Start of GIVEN RECORDS

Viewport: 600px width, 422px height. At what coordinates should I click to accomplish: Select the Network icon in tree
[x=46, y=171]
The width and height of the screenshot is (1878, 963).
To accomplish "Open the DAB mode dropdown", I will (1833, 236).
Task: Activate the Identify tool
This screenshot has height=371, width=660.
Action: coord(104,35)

End of GIVEN RECORDS
Start of GIVEN RECORDS

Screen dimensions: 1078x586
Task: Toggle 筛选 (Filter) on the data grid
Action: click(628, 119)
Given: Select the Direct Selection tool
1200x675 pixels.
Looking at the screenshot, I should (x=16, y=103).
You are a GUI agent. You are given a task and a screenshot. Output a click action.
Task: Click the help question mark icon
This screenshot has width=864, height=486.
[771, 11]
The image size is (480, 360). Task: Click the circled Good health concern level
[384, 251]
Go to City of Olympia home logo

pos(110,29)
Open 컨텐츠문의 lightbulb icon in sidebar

End of GIVEN RECORDS
Start of GIVEN RECORDS

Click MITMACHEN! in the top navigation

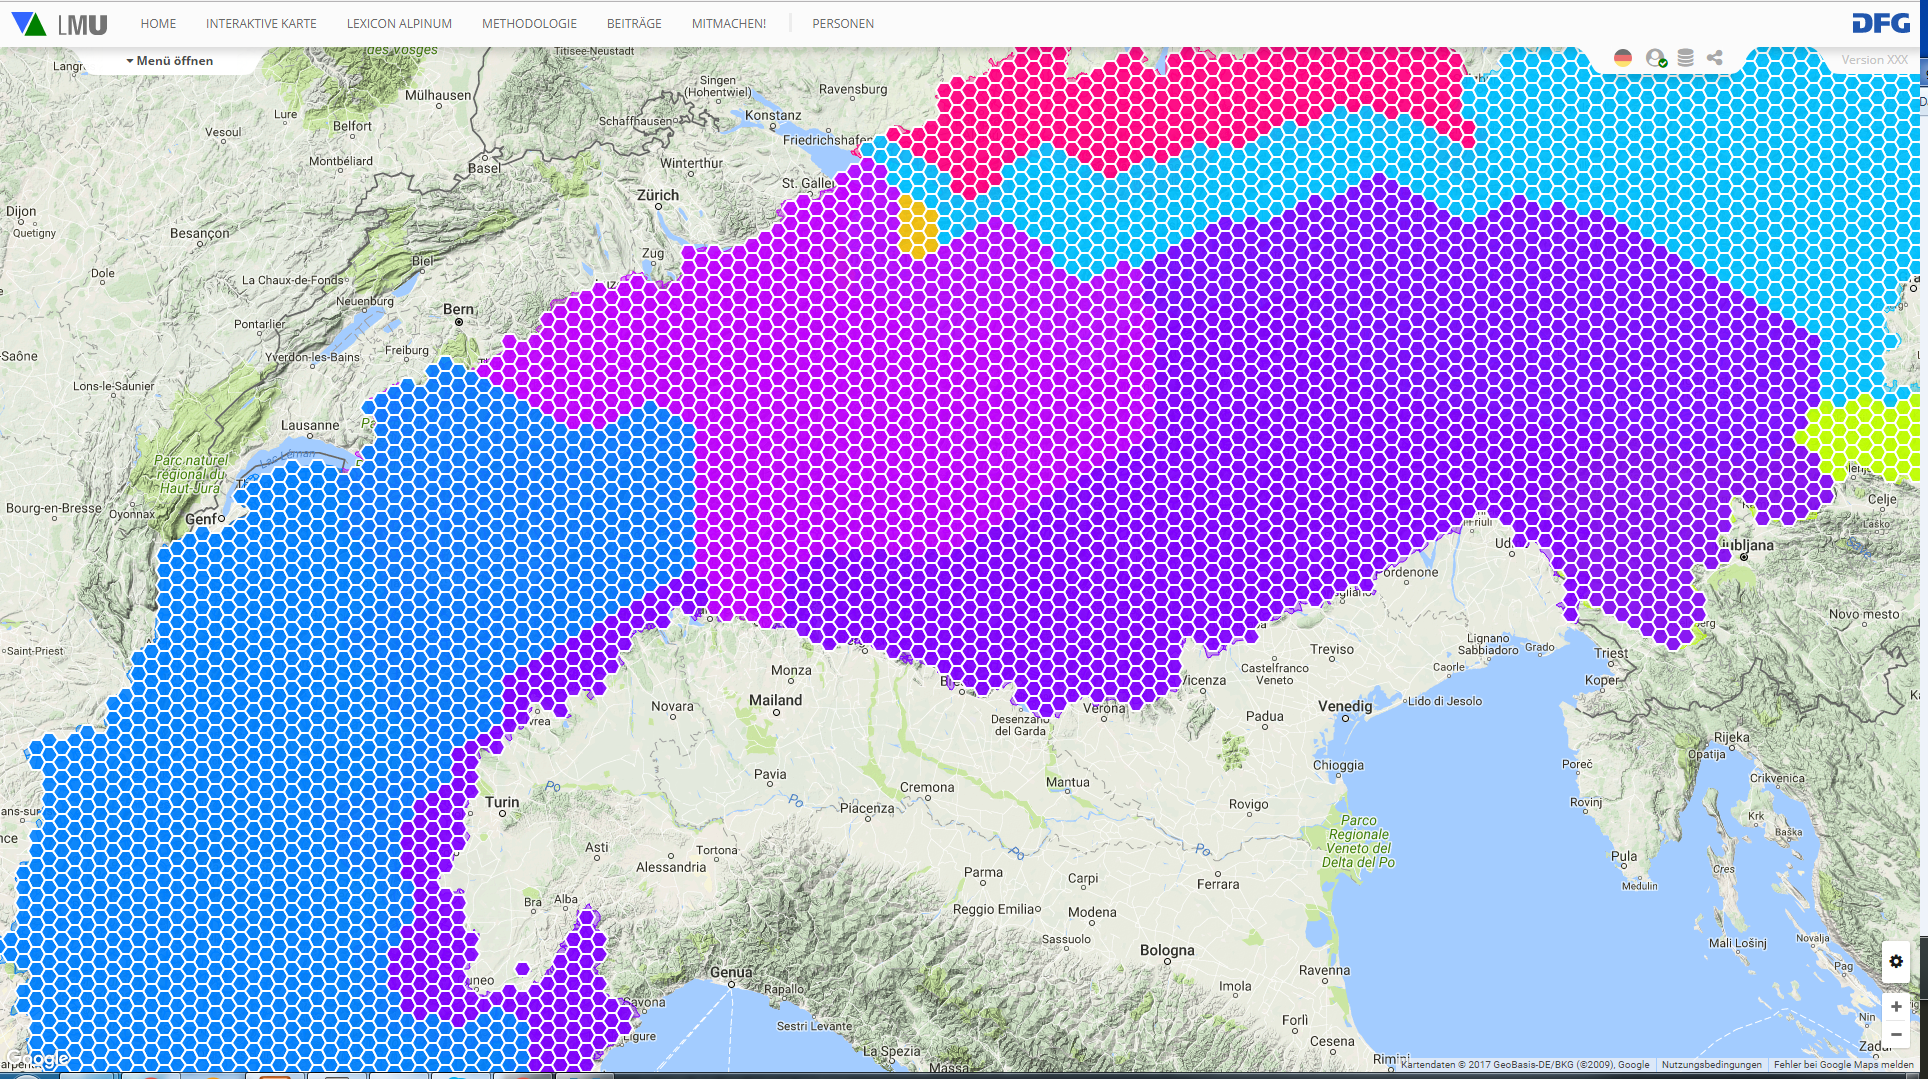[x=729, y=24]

End of GIVEN RECORDS

**ASSIGNMENT:**
Each line of the records with the word "tool" in it is to be copied.

**RESPONSE TO THE EXERCISE:**
Task: Activate the Identify tool
Given: Select the Direct Selection tool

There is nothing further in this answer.